Widening participation in higher education

Published on 1 March 2009

A House of Commons report has criticised the lack of progress made by universities in widening higher education participation among under-represented groups, despite public money allocated to them for this purpose. But IFS research suggests that the key to improving access to higher education lies with schools, not universities.

The Public Accounts Committee published a report on widening participation in higher education last week, which highlights the big gap in university participation between young people from rich and poor backgrounds. The aim of the report is largely to question whether the £392 million of public money given to universities for widening participation over the past six years has been used wisely.

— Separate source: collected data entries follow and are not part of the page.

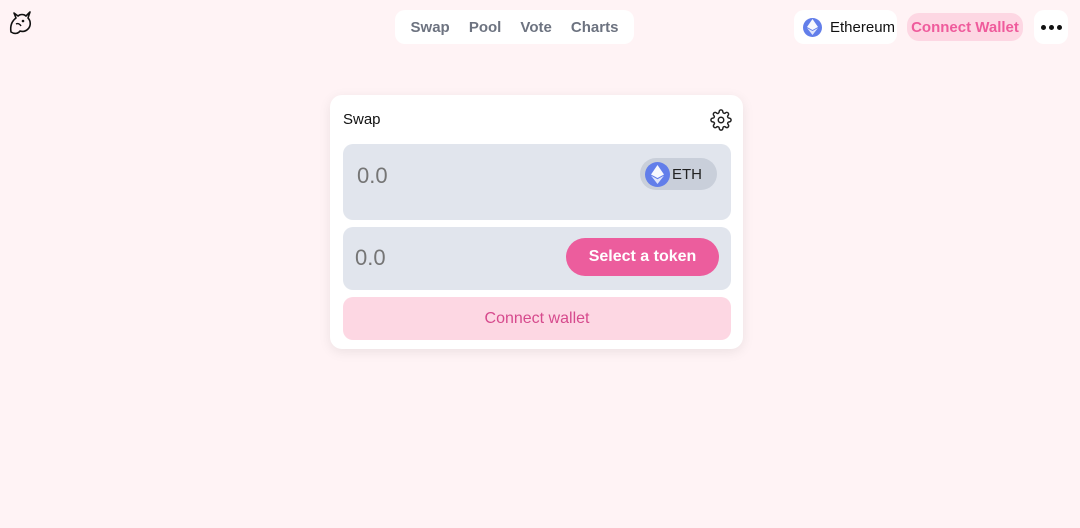 The width and height of the screenshot is (1080, 528). What do you see at coordinates (965, 27) in the screenshot?
I see `header-connect-wallet-button: Connect Wallet` at bounding box center [965, 27].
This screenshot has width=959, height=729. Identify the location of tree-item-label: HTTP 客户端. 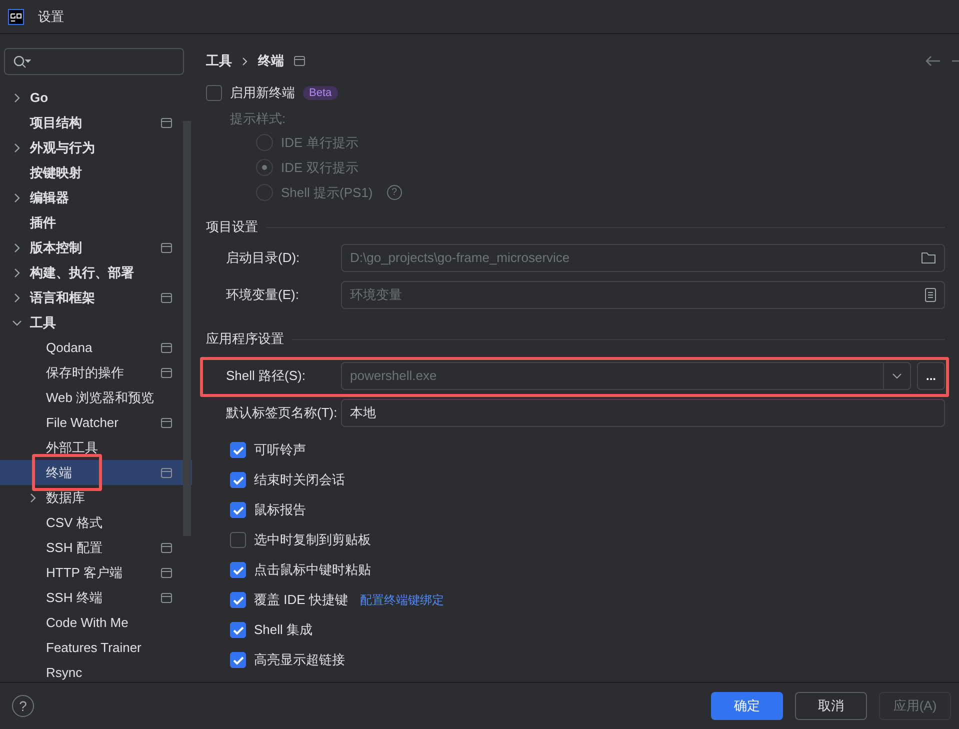
(84, 573).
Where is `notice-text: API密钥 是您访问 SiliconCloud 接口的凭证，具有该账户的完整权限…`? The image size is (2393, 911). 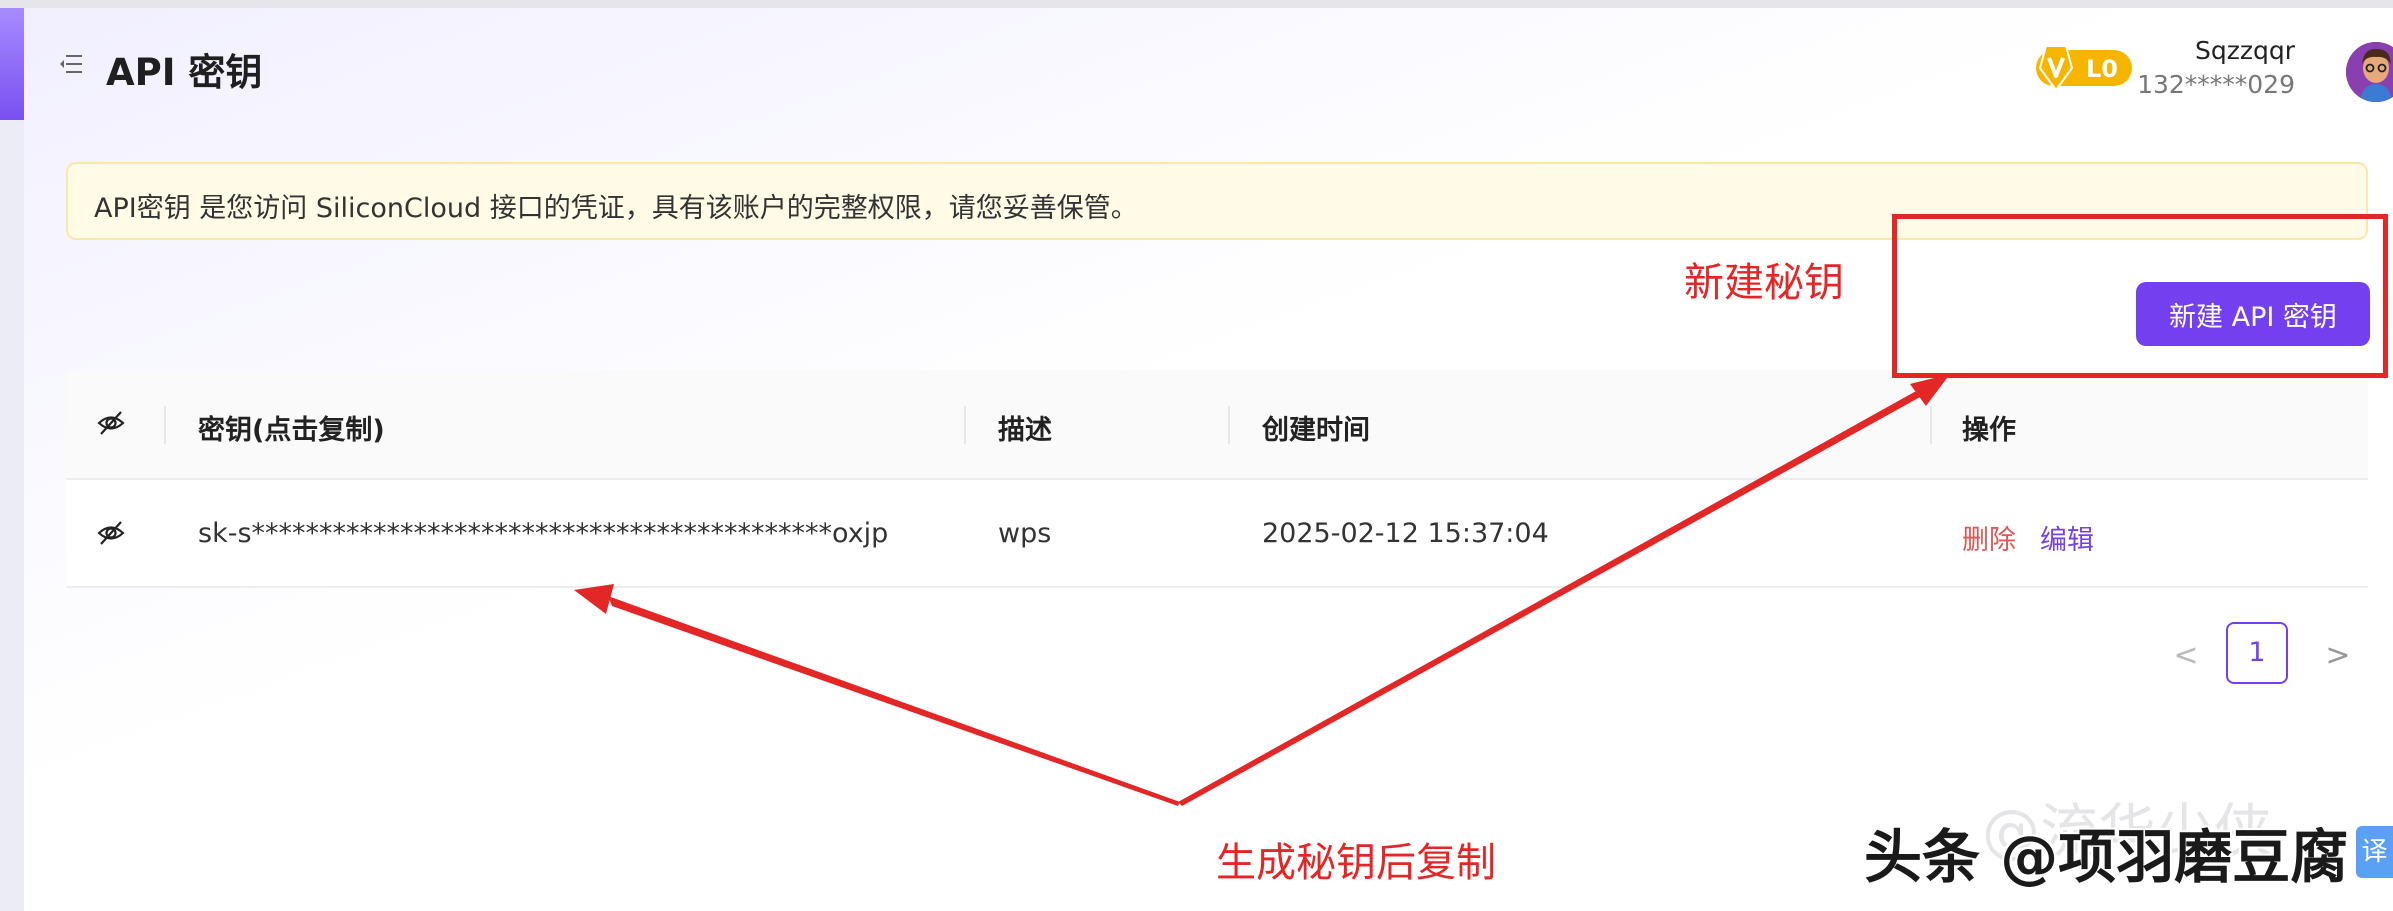
notice-text: API密钥 是您访问 SiliconCloud 接口的凭证，具有该账户的完整权限… is located at coordinates (616, 208).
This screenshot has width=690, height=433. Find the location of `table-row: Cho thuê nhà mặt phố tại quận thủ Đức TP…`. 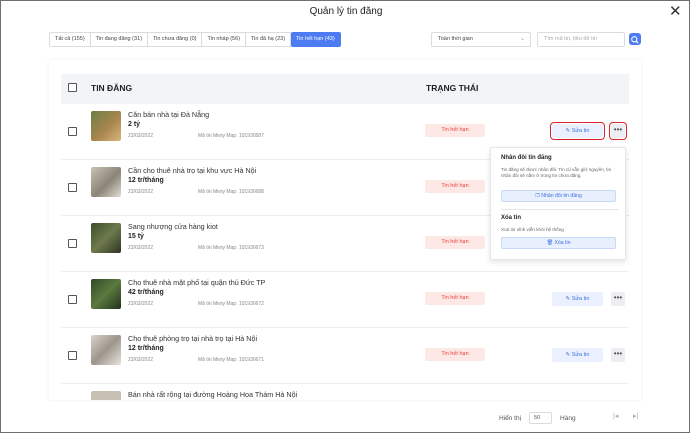

table-row: Cho thuê nhà mặt phố tại quận thủ Đức TP… is located at coordinates (345, 300).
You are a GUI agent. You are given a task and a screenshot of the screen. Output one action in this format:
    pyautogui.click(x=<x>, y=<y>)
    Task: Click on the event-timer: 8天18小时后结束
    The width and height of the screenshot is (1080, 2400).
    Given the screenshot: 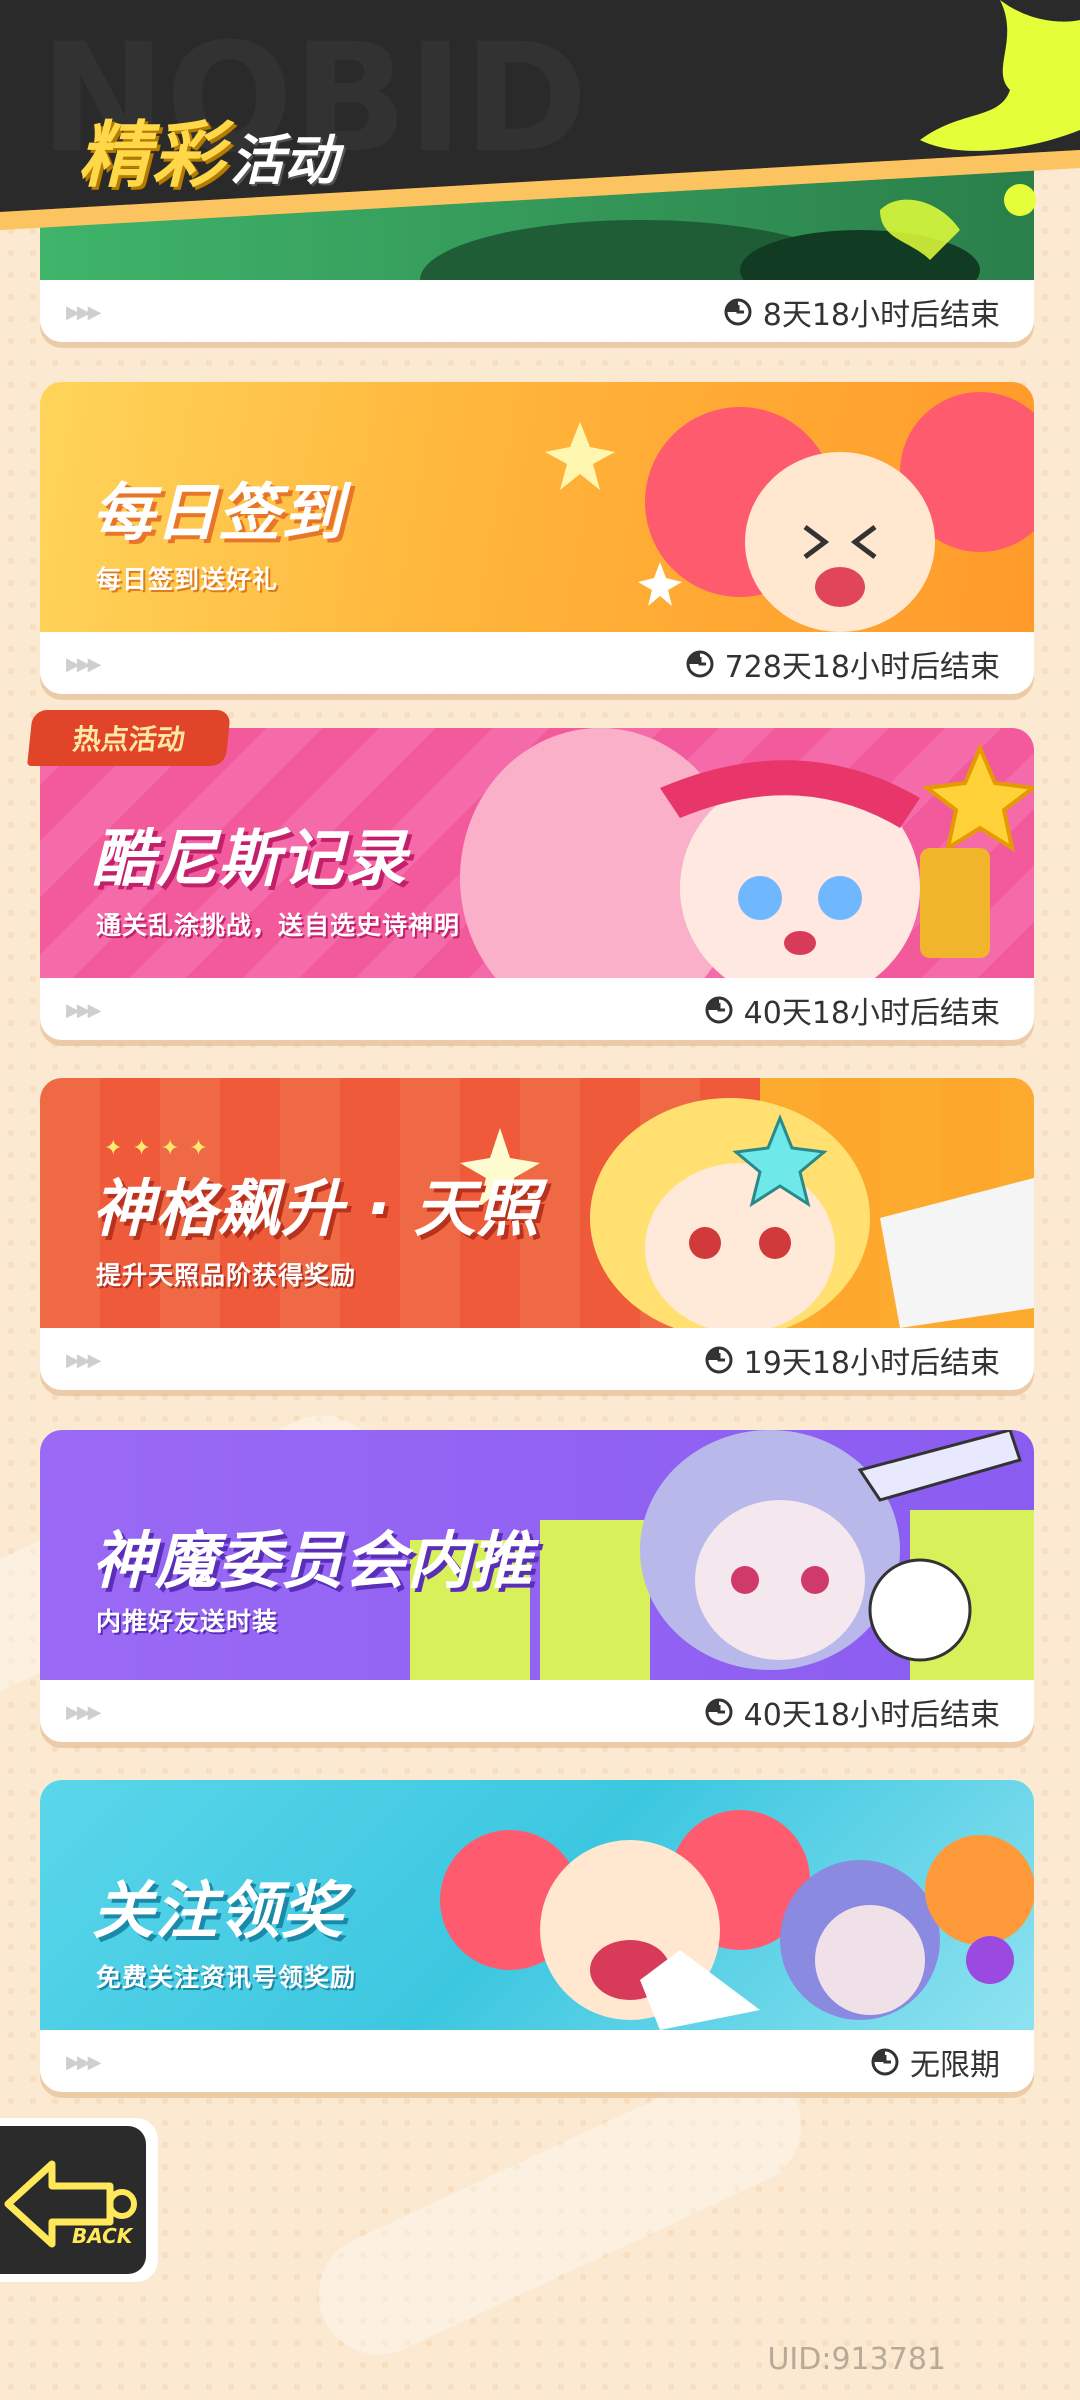 What is the action you would take?
    pyautogui.click(x=862, y=312)
    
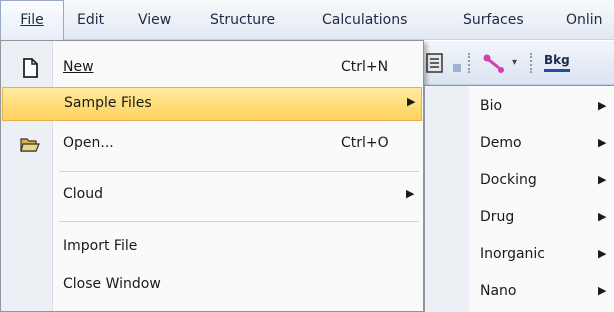 This screenshot has height=312, width=614. I want to click on new-shortcut: Ctrl+N, so click(365, 67).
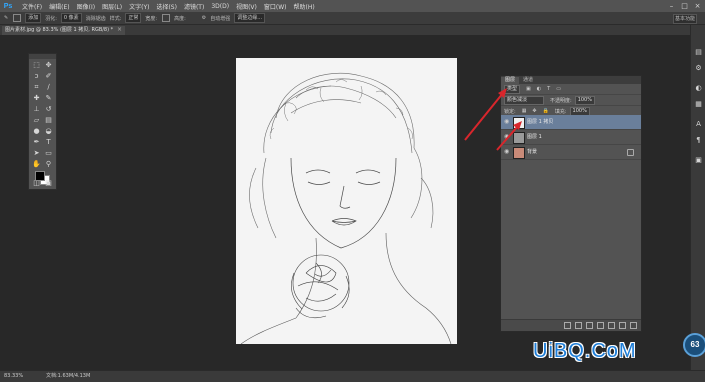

IFS' recent work on participation in higher education (HE) gives a strong indication of what sorts of spending might work and what won't. It shows plainly that outreach activities aimed primarily at A-level students cannot fix the problem - by the time poor children have reached 16, it's already too late for many. Their low attainment has already drastically reduced their chance of a university place.

Our research used newly linked administrative datasets following every state school student from one particular cohort through the school system, from age 11 to age 19, allowing us to observe the entire history of academic achievement and any resulting HE participation.

It found, for example, that only 12.7% of boys from the most deprived fifth of households attend HE at age 18 or 19, compared to 41.7% of boys from the most affluent fifth - a gap of 29 percentage points. The gap between the richest and poorest girls is even bigger, at 34.6 percentage points. However, we found that this 'socio-economic gap' in HE participation does not emerge at the point of entry into higher education. Instead it comes about because poorer pupils do not achieve as highly in secondary school as their more advantaged counterparts. In fact, the socio-economic gap that remains after controlling for prior attainment (that is, comparing individuals with similar records of academic achievement) is tiny, at just 1.0 percentage points for males and 2.1 percentage points for females.

The implication is that focusing policy interventions on disadvantaged pupils who are already in post-compulsory education is unlikely to have a serious impact on the socio-economic gap in HE participation. This is not to say that universities should not carry out outreach work to such students, but simply that it will not tackle the much larger problem, namely the underachievement of disadvantaged pupils in secondary school.